The term “Strombolian” eruption means an activity formed by explosions of low and medium energy, with the launch of bombs and incandescent lapilli around the crater area. Periodically, this activity is also interspersed with the emission of lava flows along the slopes of the volcano. This is the typical activity of Stromboli, and this definition is applied to hundreds of other volcanoes around the world.
Stromboli’s summit craters often change shape and layout. The type of activity is distinguished in different ways, depending on the frequency of the explosive events.

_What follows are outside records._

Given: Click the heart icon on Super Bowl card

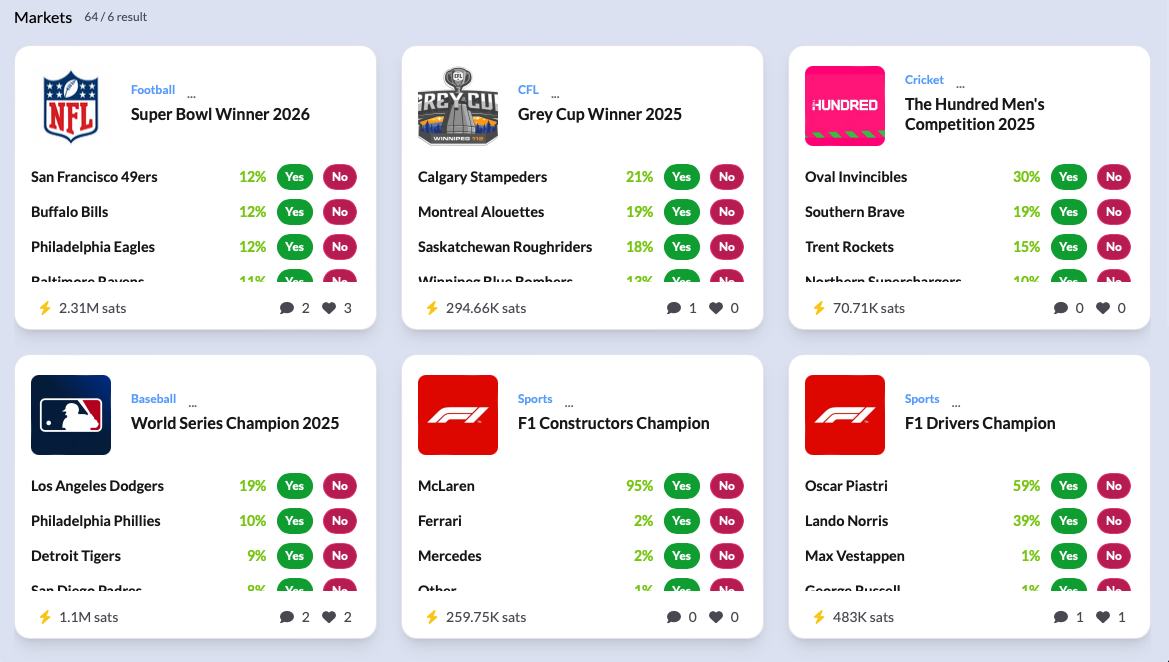Looking at the screenshot, I should tap(329, 308).
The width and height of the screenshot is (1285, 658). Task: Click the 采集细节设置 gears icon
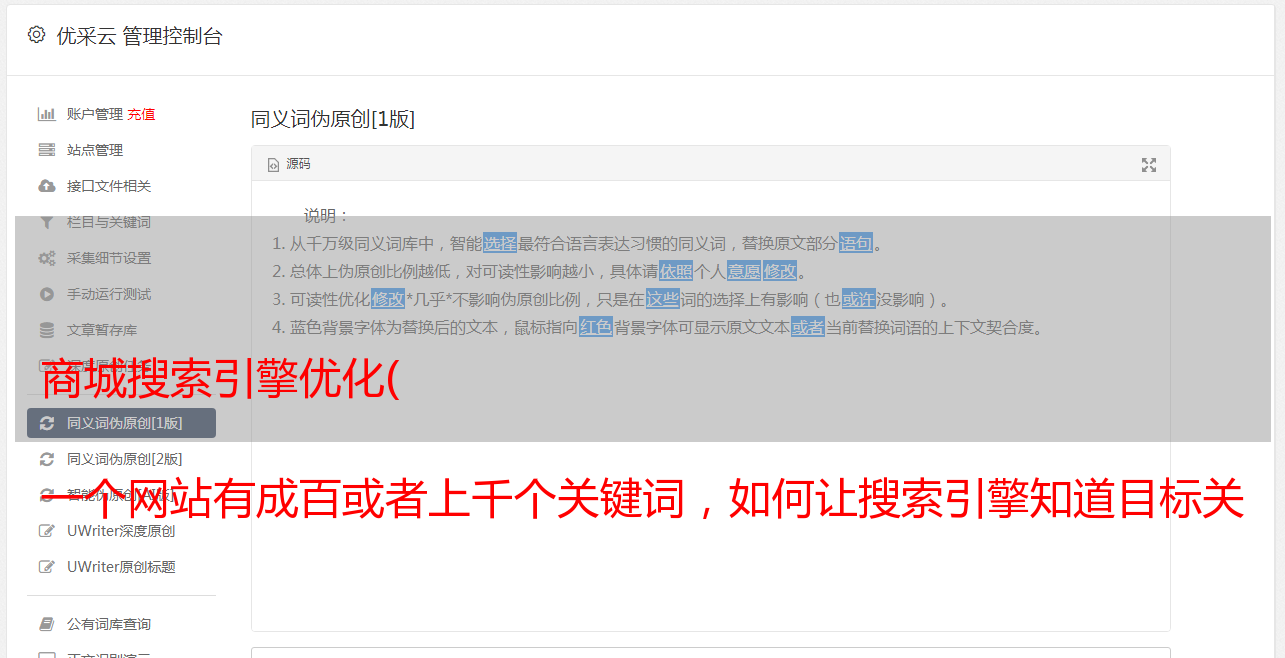tap(46, 258)
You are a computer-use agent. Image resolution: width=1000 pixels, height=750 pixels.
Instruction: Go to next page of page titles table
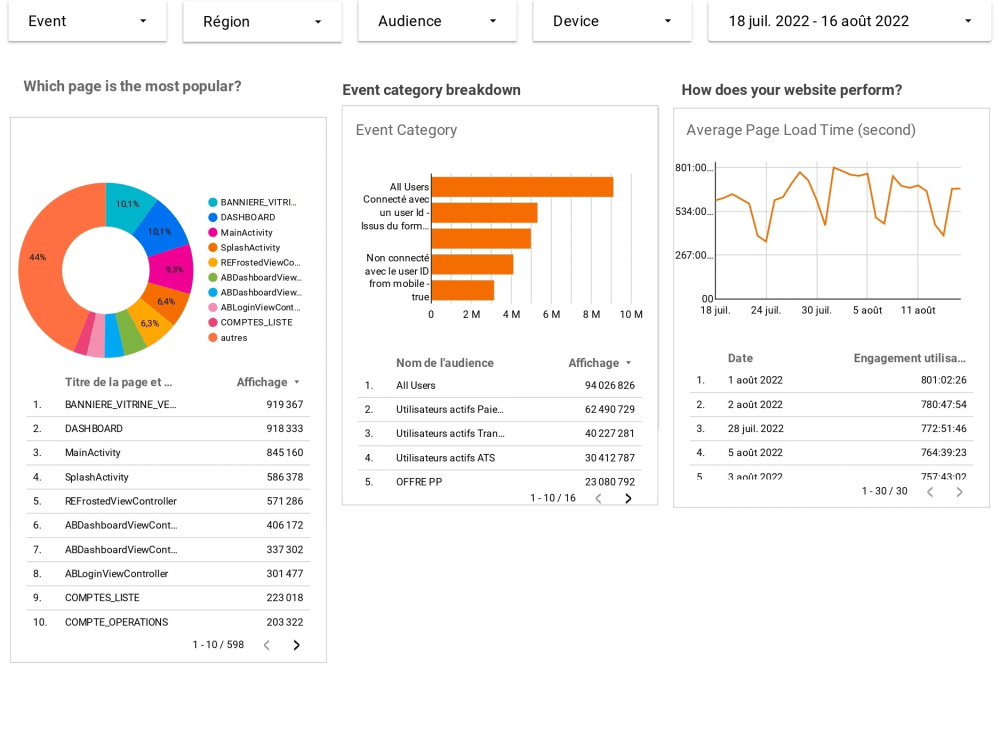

The basic activity is “puffing”, i.e. small puffs of steam from all the craters; each puff occurs every 3-4 seconds. When some gas accumulates under the mouth of the volcano, it can cause a jet of steam up to 30-40 metres tall, which may also be reddish in colour. Usually, but depending on the volcano’s pattern in a certain period, this type of activity takes place every 15-20 minutes, often from one of the outermost craters.
Then there is the real explosion: below the crater several bubbles of gas can accumulate from the depths, coming together to form bubbles that are a little bigger.
At some point the magma is no longer able to contain them and explodes bringing with it scraps of lava in the form of bombs (if larger than 6 cm) and lapilli (1-6 cm).
These types of explosions are the most common and most spectacular and have an interval of 10-20 minutes depending on the volcano’s pattern of activity.
In fact, there are periods in which the volcano is “more active” due to a recent rise of magma from the depths, and periods in which it is more “relaxed”, perhaps after a slightly bigger eruption, such as the escape of lava flows.